One California physician said he had “mixed feelings” after the state quietly overturned a COVID-19 misinformation bill that several legal groups argued violated the First Amendment.
Last week, Gov. Gavin Newsom, D-Calif., quietly repealed AB 2098, which had been in effect for under a year, after the law faced legal challenges. The bill authorized the state’s medical board to revoke the licenses of any medical professional if they “disseminate misinformation or disinformation related to COVID-19, including false or misleading information regarding the nature and risks of the virus, its prevention and treatment; and the development, safety, and effectiveness of COVID-19 vaccine.”
Dr. Mark McDonald, a Los Angeles-based Child Psychiatrist, along with Primary Care Physician Dr. Jeff Barke, challenged the bill with the Liberty Justice Center “LJC,” shortly after Newsom signed it into law.
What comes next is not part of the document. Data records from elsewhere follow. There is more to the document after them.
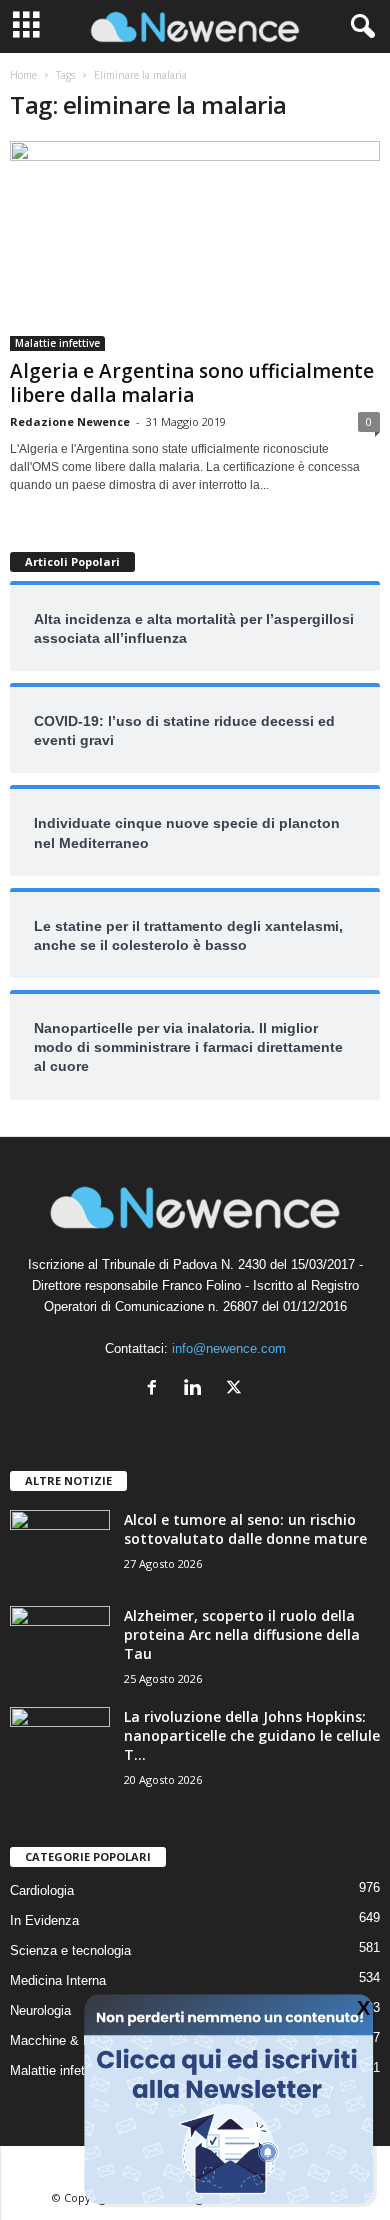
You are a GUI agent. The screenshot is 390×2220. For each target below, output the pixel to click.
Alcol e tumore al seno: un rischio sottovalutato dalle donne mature (245, 1529)
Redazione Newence (70, 421)
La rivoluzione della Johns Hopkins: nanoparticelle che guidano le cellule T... (252, 1735)
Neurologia (40, 2010)
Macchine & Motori (64, 2040)
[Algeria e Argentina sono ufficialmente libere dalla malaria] (195, 246)
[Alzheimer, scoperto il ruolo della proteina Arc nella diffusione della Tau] (60, 1643)
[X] (236, 1389)
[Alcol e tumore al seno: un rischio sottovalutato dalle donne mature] (60, 1547)
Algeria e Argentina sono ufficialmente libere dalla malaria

The LJC argued AB 2098 effectively chilled the speech of doctors and discouraged discourse on a scientific and medical issue.
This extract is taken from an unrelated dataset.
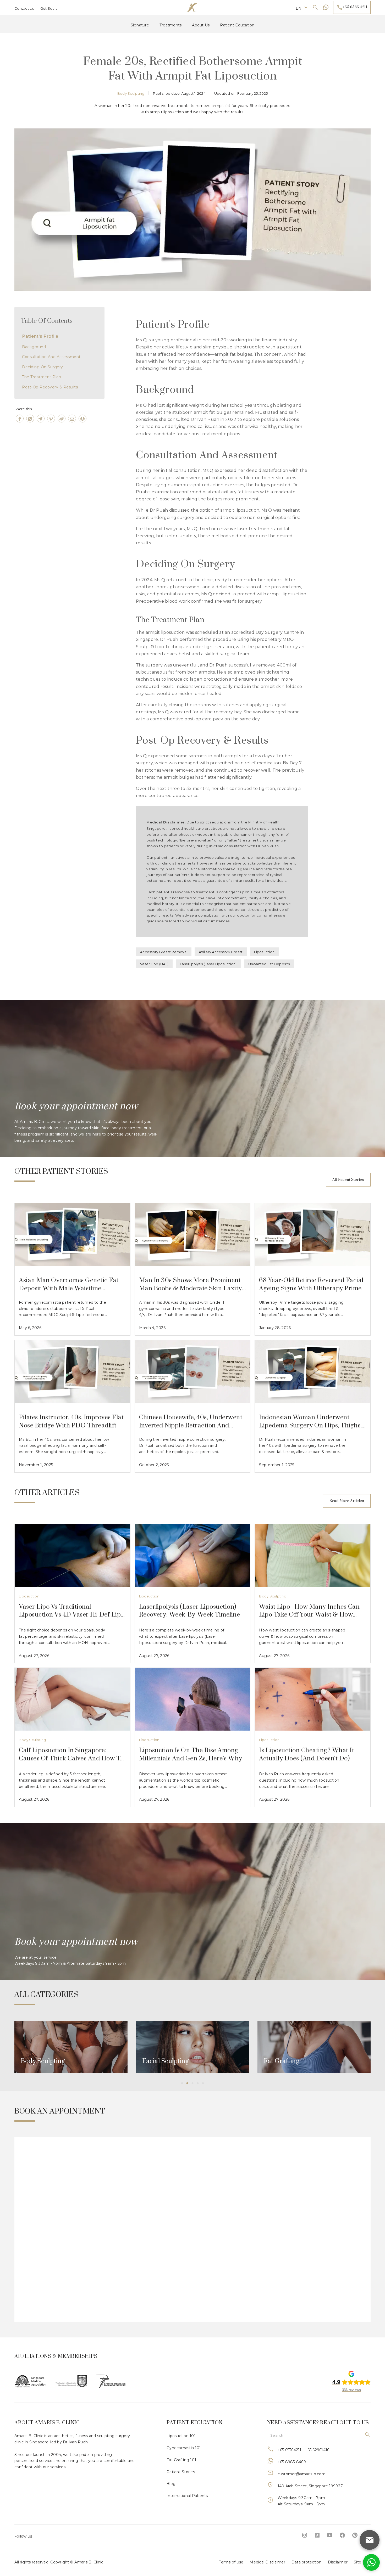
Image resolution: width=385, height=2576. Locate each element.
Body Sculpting (272, 1596)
“Of course that violates doctors free speech rights by trying to control what they can and can’t say to their patients. And doctors really have no way to know how to comply with that, because on COVID, there isn’t even a consensus. There’s not something you can go look up to find out what the contemporary consensus is. It was a constantly changing situation,” LJC counsel Jacob Huebert told Fox News Digital.
Dr. McDonald said that while he was pleased Newsom backed down on AB 2098, he was also “a bit disappointed” because he hoped to secure a court ruling that could set a legal precedent to discourage this kind of law from being passed again.
“Obviously, I am delighted that we will no longer be threatened with license suspension for speaking to our patients honestly. This was essentially a gag order that was placed by the court against the rights of a professional class of people, physicians here in California,” McDonald told Fox News Digital. “But I’m also a bit disappointed.”
McDonald believed the 9th Circuit was “leaning” in favor of the doctors when Huebert argued their case before the court in July. The three justices present did not ask the LJC counsel any questions, but peppered the state’s defense attorney with skeptical questions raising some of the same concerns the LJC brought forward.
Huebert said after that “icy reception” it appeared the state found repealing the law to be a better option than getting “a court decision telling them that they violated the Constitution and telling them not to do it again.”
“It was very clear that they were siding and leaning towards our side in their ruling,” McDonald agreed. “And now we don’t have a ruling and we may not get one because the law is now going to be repealed as of January 1st, 2024. I’m still hoping, though, that there will be a ruling because it would be wonderful to have a legal precedent to stop this from happening again,” McDonald stated.
“It’s very easy for the state to simply go back and put another law in place next year when things quiet down or for other states to do that. And our goal ultimately was to have a national ruling, a Supreme Court ruling that would invalidate any of these laws, the speech codes from going into effect not just for doctors but also for attorneys,” he explained.
McDonald said there are other laws going through the state legislature that he worried could also impact his ability to speak freely with patients.
Newsom recently struck down a law that would’ve required parents to affirm a child’s gender identity in custody battles. McDonald said laws like these would eventually impact his practice as well, if he advised a young patient with gender dysphoria against taking hormone blockers or undergoing surgeries.
“If I were as a physician to say, ‘you know, you ought to wait a little bit before you start to cut off parts of your body or inject yourself with hormone blockers,’ I could then be accused of medical malpractice. I could be accused of going against the law, so to speak, in California, that is gender-affirming. And I could have my license removed. This has already happened to a few psychologists I know, because their boards have told them that they are going against the accepted practice of psychology by providing freedom for the children to wait things out before making irreversible medical decisions,” he explained.
“So there’s a whole bunch of problems here in the state legally that are seeping into medicine, psychology, psychiatry, and ultimately they’re going to damage the patient-doctor relationship and they’re going to harm children,” McDonald said. “And as a child psychiatrist, I’m obviously very concerned about the health and well-being of children.”
The Democratic-backed AB 2098 faced opposition from other legal groups across the political spectrum from the start.
The ACLU of Northern California, who filed amicus briefs in four lawsuits related to the bill, celebrated the demise of AB 2098. Senior counsel Chessie Thacher told the Los Angeles Times, “As we argued in court, that bill was dangerously overbroad and confusing.”
In January, a federal judge placed an injunction on the law after The New Civil Liberties Alliance (NCLA) sued on behalf of five California physicians.
The NCLA agreed the state quietly shelved the law to avoid suffering “further humiliation in federal court.”
Governor Newsom’s office did not respond to a request for comment.